Por otra parte hay que considerar que la república es también un modo de pensar políticamente. Una manera de enfrentar los problemas públicos en la que todo es discutible y discutido, en la que todas las decisiones se toman por el pueblo y para el pueblo. Quizás no acabe con todos los problemas, pero está claro que sin república quedará algún problema por resolver, cómo el jefe de estado se perpetúa, sin que la ciudadanía pueda decidir al respecto.
Sin embargo, existe tendencia a identificar “república” con II República Española, asumiendo además, que todo régimen republicano terminaría con una guerra civil. Guerra Civil, por supuesto, que no comenzaron los republicanos, aunque terminaran acusados de rebelión militar. De esta forma se deja caer la idea subliminal que el “carácter” español es incompatible con un régimen republicano. Estamos hechos de fábrica para la monarquía.
Algunos de los tópicos que se han instaurado sobre el régimen del 31 tienen que ver con su legitimidad. Si bien la proclamación de la República fue espontánea tras unas elecciones municipales, la elección a Cortes Constituyentes respalda definitivamente, no sólo su legalidad, sino su legitimidad. Si no aceptáramos esta fuente de legitimidad, prácticamente ningún gobierno sería legítimo. También es un lugar común criticar la ley electoral porque permitía la creación de mayorías artificiales. Nuestro régimen actual electoral no es, desde luego un modelo de representatividad proporcional.

***

» Ejercicio breve:
¿Puedes transcribir tal cual el fragmento sobre la república, empezando por "Por otra parte" y siguiendo hasta "para la monarquía."? Las líneas de abajo no hacen falta.

» Datos aportados:
***

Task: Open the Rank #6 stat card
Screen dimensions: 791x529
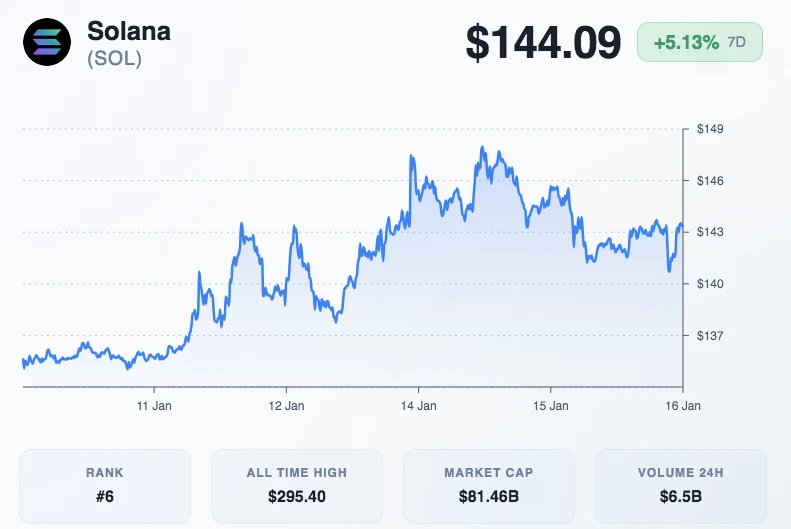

***

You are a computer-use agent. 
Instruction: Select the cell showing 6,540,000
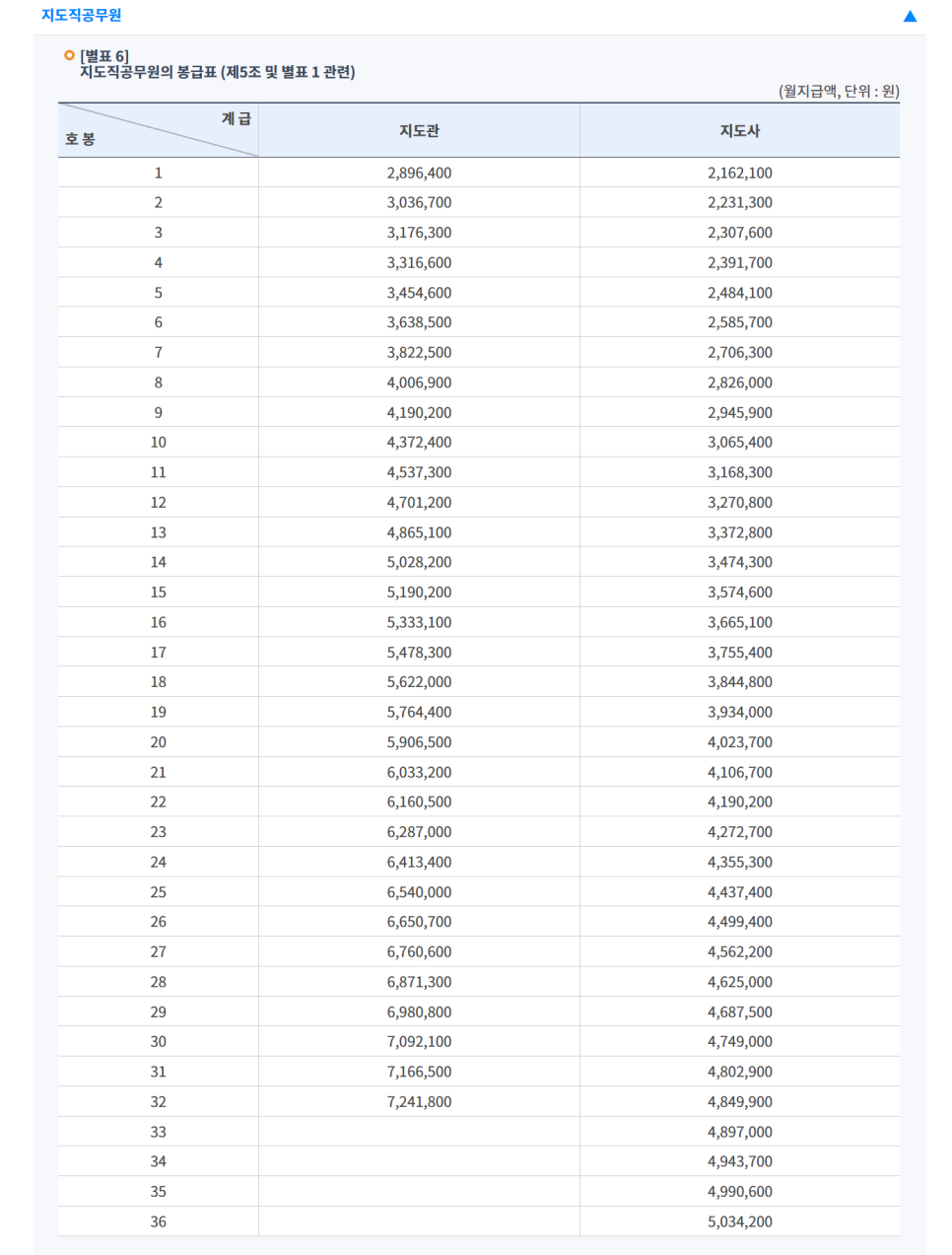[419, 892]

***

» Resultado esperado:
Por otra parte hay que considerar que la república es también un modo de pensar políticamente. Una manera de enfrentar los problemas públicos en la que todo es discutible y discutido, en la que todas las decisiones se toman por el pueblo y para el pueblo. Quizás no acabe con todos los problemas, pero está claro que sin república quedará algún problema por resolver, cómo el jefe de estado se perpetúa, sin que la ciudadanía pueda decidir al respecto.
Sin embargo, existe tendencia a identificar “república” con II República Española, asumiendo además, que todo régimen republicano terminaría con una guerra civil. Guerra Civil, por supuesto, que no comenzaron los republicanos, aunque terminaran acusados de rebelión militar. De esta forma se deja caer la idea subliminal que el “carácter” español es incompatible con un régimen republicano. Estamos hechos de fábrica para la monarquía.